Abstract

Calibration with respect to a bottom friction parameter is standard practice within numerical coastal ocean modelling. However, when this parameter is assumed to vary spatially, any calibration approach must address the issue of overfitting. In this work, we derive calibration problems in which the control parameters can be directly constrained by available observations, without overfitting. This is achieved by carefully selecting the ‘experiment design’, which in general encompasses both the observation strategy, and the choice of control parameters (i.e. the spatial variation of the friction field). In this work we focus on the latter, utilising existing observations available within our case study regions. We adapt a technique from the optimal experiment design (OED) literature, utilising model sensitivities computed via an adjoint-capable numerical shallow water model, Thetis. The OED method uses the model sensitivity to estimate the covariance of the estimated parameters corresponding to a given experiment design, without solving the corresponding parameter estimation problem.
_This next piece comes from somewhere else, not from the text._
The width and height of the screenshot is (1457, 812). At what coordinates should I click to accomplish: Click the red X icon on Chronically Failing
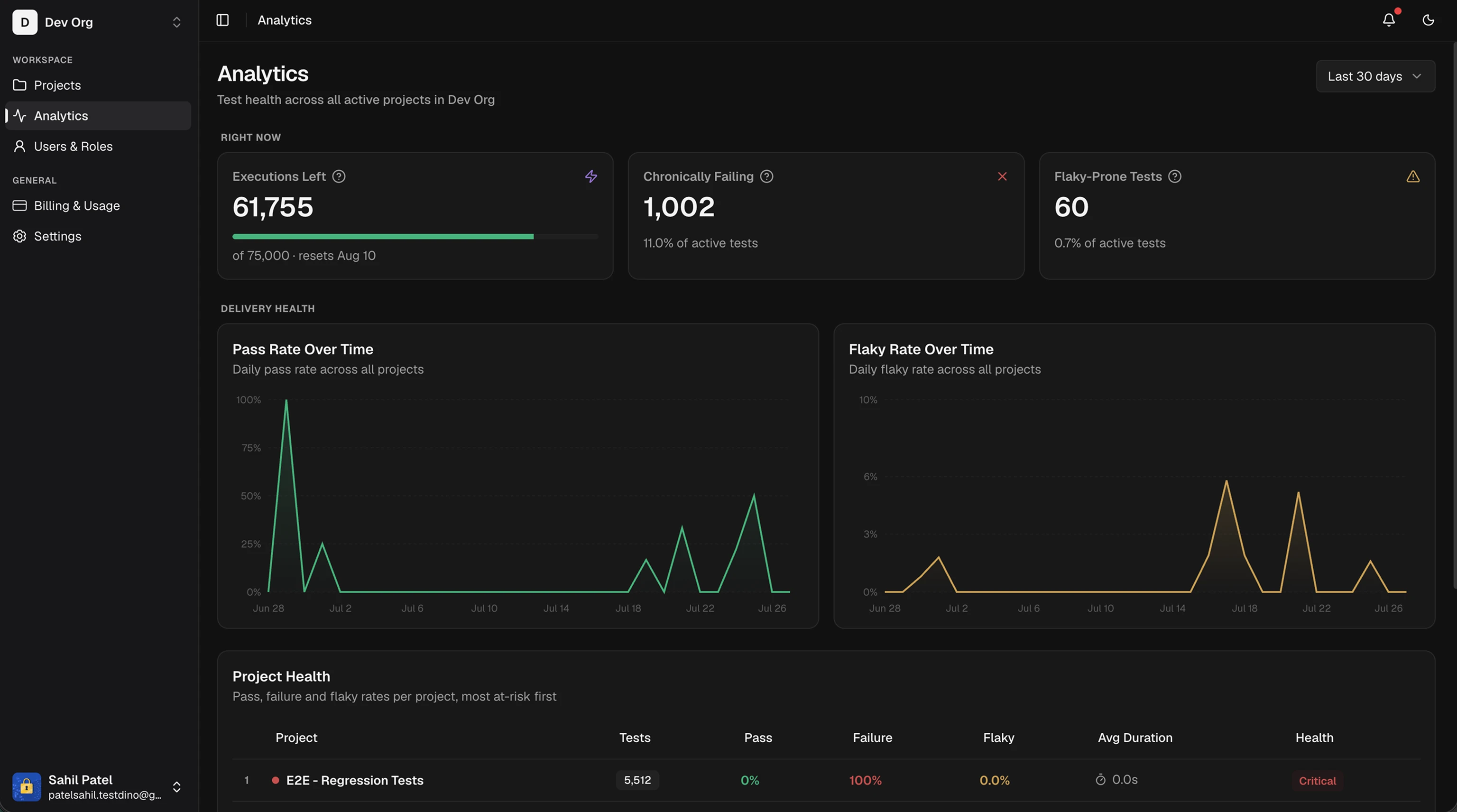pos(1002,176)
This facilitates the exploration of a large number of such experiment designs, to find the design producing the tightest parameter constraints. We take the Bristol Channel as a primary case study, using tide gauge data to estimate friction parameters corresponding to a piecewise-constant field. We first demonstrate that the OED framework produces reliable estimates of the parameter covariance, by comparison with results from a Bayesian inference algorithm. We subsequently demonstrate that solving an ‘optimal’ calibration problem leads to good model performance against both calibration and validation data, thus avoiding overfitting.